While a substantial amount of Schwartz’s scholarly work has been in French social history, he chose to work on England first because the necessary demographic information already existed in “The Great Britain Historical GIS,” which his colleagues at the University of Portsmouth, England, made available to him. On leave this spring, Schwartz will be extending his research to France, where historical GIS is in its infancy. The task of compiling the data will be a greater challenge, he said, but one readily met, thanks to his research on England.

Schwartz finds that GIS technology and archival research also work well together as teaching tools. He has designed course materials based on his railway project for England that teach students how to use the GIS and census data to identify patterns in demographic changes over time. One of his students used the course as a springboard for writing a thesis on the effect of railroads on the development of London. “The railway stations were the public palaces of the nineteenth century,” Schwartz observed. Dartmouth College commissioned Schwartz to write up his materials as part of its program in quantitative reasoning. He looks forward to using his new work on France as the nucleus for a new course.

Closer to home, Schwartz developed the Mount Holyoke Historical Atlas through a fall semester course on the history of the campus. As a self-described “archive rat,” he took great satisfaction in his students’ excitement in working in the College’s archives. “It’s rewarding and gratifying for the students to get their fingers dusty working with the old documents. They came up with terrific stuff. I love the hunt and discovery. For me, there’s no substitute for looking at a document written hundreds of years ago.” He noted that the College’s archives are “tremendous. There are big pieces of American history, not only women’s history, reflected in the archives.”

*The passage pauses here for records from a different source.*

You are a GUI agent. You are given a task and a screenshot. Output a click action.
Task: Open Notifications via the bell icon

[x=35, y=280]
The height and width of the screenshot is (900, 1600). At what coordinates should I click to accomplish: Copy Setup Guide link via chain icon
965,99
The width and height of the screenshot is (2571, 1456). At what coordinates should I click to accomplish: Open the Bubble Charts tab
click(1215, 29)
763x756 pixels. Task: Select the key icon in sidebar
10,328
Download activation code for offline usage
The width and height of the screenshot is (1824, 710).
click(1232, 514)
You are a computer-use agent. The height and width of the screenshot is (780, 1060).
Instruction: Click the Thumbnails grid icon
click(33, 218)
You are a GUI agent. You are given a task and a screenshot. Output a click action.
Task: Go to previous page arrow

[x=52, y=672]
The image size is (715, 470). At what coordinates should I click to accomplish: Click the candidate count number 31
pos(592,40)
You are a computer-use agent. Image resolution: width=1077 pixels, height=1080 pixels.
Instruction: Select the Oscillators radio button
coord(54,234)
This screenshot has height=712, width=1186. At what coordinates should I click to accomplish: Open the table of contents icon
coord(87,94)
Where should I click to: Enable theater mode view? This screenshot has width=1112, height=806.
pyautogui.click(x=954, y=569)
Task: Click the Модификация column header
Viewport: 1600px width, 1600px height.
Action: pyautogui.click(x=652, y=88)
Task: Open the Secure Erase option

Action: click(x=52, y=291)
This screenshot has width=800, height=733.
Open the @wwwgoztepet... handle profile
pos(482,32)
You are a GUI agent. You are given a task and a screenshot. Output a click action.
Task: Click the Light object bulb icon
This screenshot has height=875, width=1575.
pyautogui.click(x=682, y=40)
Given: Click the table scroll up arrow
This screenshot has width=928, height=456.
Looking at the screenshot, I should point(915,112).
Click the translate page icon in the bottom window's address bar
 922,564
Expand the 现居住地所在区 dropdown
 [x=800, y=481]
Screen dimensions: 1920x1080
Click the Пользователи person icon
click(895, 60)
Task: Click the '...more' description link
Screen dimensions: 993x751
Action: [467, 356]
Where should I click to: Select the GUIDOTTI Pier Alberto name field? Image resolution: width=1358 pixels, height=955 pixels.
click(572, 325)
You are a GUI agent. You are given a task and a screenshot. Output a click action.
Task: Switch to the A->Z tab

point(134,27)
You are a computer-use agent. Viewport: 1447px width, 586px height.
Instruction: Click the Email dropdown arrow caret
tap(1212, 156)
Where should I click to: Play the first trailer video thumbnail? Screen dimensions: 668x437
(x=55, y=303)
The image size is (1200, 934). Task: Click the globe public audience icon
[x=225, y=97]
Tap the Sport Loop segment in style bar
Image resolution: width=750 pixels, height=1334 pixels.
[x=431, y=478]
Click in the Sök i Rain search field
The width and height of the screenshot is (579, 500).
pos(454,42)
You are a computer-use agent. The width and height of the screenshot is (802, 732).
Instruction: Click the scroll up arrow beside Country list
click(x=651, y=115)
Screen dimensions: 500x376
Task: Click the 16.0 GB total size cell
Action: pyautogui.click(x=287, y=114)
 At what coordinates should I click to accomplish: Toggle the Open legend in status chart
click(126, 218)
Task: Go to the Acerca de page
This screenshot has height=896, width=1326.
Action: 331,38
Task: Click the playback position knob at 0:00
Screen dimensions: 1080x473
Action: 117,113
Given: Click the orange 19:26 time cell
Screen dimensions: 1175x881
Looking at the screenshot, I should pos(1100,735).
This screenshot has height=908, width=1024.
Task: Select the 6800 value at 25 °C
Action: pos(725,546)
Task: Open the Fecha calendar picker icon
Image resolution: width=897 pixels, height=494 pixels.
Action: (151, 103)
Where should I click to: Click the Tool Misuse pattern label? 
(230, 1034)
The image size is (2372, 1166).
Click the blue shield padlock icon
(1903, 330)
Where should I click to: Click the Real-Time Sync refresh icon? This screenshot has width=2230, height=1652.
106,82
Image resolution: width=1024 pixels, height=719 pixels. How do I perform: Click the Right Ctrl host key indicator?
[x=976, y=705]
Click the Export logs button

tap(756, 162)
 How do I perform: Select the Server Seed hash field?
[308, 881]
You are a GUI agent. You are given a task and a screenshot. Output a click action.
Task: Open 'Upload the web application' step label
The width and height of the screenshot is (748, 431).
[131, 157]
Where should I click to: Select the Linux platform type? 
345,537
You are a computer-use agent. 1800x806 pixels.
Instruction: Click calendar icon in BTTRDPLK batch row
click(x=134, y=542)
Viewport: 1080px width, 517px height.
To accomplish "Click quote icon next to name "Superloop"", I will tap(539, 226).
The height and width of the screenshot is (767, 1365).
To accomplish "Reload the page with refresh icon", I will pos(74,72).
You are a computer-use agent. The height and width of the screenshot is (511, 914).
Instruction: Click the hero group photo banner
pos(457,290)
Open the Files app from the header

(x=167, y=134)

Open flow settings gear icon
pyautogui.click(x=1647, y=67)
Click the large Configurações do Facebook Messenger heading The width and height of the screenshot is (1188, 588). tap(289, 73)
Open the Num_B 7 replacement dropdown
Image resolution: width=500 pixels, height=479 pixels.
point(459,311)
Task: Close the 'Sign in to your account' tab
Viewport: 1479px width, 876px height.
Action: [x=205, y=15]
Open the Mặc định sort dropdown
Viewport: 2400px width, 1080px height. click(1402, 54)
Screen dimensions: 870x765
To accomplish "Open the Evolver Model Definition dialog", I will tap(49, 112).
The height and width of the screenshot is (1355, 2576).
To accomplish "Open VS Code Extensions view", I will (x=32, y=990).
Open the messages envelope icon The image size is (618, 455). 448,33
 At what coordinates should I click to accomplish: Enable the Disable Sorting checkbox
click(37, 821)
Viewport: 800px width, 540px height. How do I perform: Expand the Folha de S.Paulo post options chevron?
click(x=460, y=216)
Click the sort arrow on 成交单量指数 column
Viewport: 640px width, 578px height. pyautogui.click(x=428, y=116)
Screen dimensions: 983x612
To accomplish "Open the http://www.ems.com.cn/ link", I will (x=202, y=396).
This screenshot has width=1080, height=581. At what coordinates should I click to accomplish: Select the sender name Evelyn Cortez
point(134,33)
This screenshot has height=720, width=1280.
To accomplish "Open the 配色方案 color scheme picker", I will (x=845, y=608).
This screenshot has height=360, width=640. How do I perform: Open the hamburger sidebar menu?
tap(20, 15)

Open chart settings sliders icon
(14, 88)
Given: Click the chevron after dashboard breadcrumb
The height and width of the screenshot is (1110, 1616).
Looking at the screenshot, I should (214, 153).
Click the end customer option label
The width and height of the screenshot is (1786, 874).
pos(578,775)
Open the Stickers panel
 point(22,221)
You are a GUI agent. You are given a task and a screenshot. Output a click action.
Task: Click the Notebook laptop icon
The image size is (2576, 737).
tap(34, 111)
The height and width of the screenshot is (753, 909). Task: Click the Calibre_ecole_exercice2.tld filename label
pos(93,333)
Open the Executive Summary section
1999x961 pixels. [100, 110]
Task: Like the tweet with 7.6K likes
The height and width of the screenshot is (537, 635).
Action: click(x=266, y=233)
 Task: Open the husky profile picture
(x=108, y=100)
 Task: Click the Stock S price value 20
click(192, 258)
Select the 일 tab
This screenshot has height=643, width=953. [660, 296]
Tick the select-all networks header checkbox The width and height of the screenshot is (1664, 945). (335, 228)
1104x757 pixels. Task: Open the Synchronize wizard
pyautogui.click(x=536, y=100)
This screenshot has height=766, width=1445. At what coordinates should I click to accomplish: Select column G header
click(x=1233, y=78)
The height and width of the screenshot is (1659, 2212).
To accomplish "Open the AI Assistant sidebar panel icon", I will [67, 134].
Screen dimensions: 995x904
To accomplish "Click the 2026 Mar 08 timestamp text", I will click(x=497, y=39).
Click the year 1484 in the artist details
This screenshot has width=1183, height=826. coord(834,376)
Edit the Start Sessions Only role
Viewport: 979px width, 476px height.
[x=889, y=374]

One of Schwartz’s aims is to overcome many students’ fear of computing and statistical analysis, which are basic tools for historical geography as well as quantitative history—not to mention marketable skills. Sandy North ’05 said that working with Schwartz “has challenged the way I think about doing history. He’s helped me learn how to work across boundaries between traditional historical data and methodology, modern technology, and other academic disciplines.”

Schwartz helped develop and teach a course in quantitative reasoning with mathematics professors George Cobb, Janice Gifford, and Harriet Pollatsek that introduces students to basic methods of data analysis. To make the material more palatable, he chooses topics that will pique students’ interest, such as witchcraft in early modern Europe and New England. “I enjoy taking a group of students with little or no background in computing or statistics and helping them do impressive work in GIS or quantitative history within six weeks,” Schwartz said. The skills they acquire, he added, prepare liberal arts students for more opportunities within the world of work.

As for future course work, he spoke enthusiastically about the prospect of applying GIS methods to study the AIDS epidemic and the effects of women’s education in developing countries.

Schwartz has arranged for several students to do summer internships with historical geographers in England and France. Last summer, he sent two students to Annecy, at the base of the French Alps, where his French colleague introduced them to the study of land surveys from the 1730s, the first of such studies in Europe. Sandy North will have an internship this summer at the University of Nottingham, using GIS to help analyze field data in a local history project. Schwartz noted that these opportunities are not only wonderful for the students, but also “useful for me to have my students get additional training.”